When purchasing a cage, check to make sure that it is sturdy and well put
together. Also check for sharp edges not filed down that could hurt
your ferret. Make sure that you can reach into all parts of the cage
for ease of cleaning and to be able to get a hold of a ferret.
Food Dish
You will need a heavy ceramic food dish for your
ferret. Plastic ones will be easily tipped, and used as a toy.
Do not buy a little one just because you have a little ferret, you will be
amazed at how much they can eat in a day. About 4-6 inches in diameter
is about the right size. Some people also have success with bird food
dishes that can be securely attached to the side of the cage.
Water Bottle/Dish
Just about any size water bottle will do, but depending on
how often you want to keep filling up water bottles, a 16 oz size is just
about right. Most water bottles will have a small amount of leakage,
it is a good idea to either place a heavy ceramic dish underneath it, or
place the water bottle just over the edge of the litter area.

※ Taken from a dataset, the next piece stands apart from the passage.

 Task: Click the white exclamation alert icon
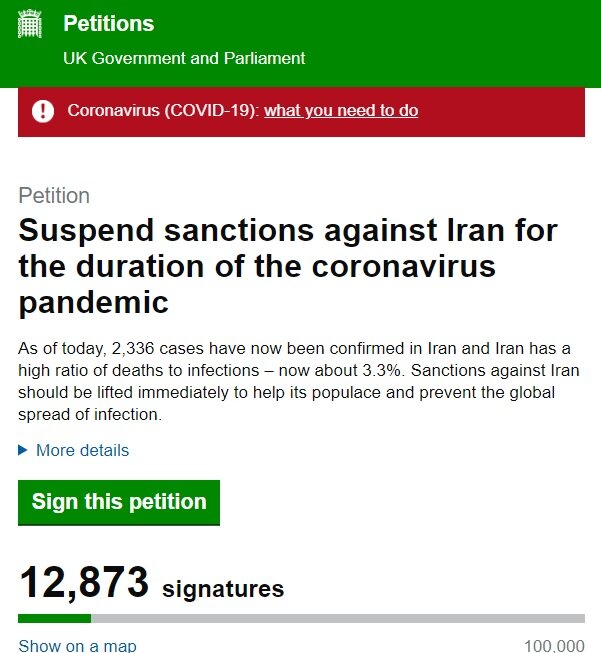[43, 111]
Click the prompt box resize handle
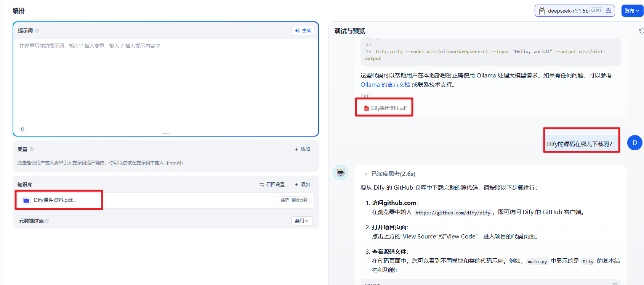 click(x=166, y=133)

Otherwise, your pet may end up with soggy bedding. Some people are
able to use water dishes, these are fine for some ferrets, but most ferrets
will end up digging all of the water out, making a soggy mess, or spilling
food and litter into the dish.
Litterbox
When looking for a litterbox, look for something with sides
at least 3 inches high all the way around. Any lower, and the litter
will be all over the floor. Small cat litterboxes work fine, so do
rubbermaid shoe boxes from a discount store. Triangle litterboxes work
okay for some ferrets, most ferrets like to be able to put their whole body
in the litterbox to go. The litterbox will need to be secured in the
cage by something. Binder clips work well, so does bungee cord and
string. You can also buy the stick-up toothbrush/razor holders from
the store, stick them to the litterbox, and attach the holder around the
cage bars. Whatever you use, you will want something that you can
easily remove, but not the ferrets. You will also want a few
litterboxes to strategically place around your home in places that your
ferret will be. Most ferrets do not like to have to travel far to find
a litterbox.
Food
When looking for a good ferret food, check the back for the
ingredients. Just because a food is labeled for ferrets does not mean
that it is necessarily good for ferrets. On the same note, some kitten
foods are just as good for ferrets, if not better. The requirements
are, 30-38% protein, 15-22% fat, and no more than 3% fiber. Corn
should NOT be in the first three ingredients, the first ingredient should be
meat, preferably chicken. Ferrets can not digest fiber, and will not
get any nutrients out of the corn, resulting in more eating, more waste, and
a less healthy ferret. A ferret on a high protein high fat diet with
mostly meat will eat less, have less waste, and generally be healthier with
more energy and softer fur. Foods we recommend are: (In this order)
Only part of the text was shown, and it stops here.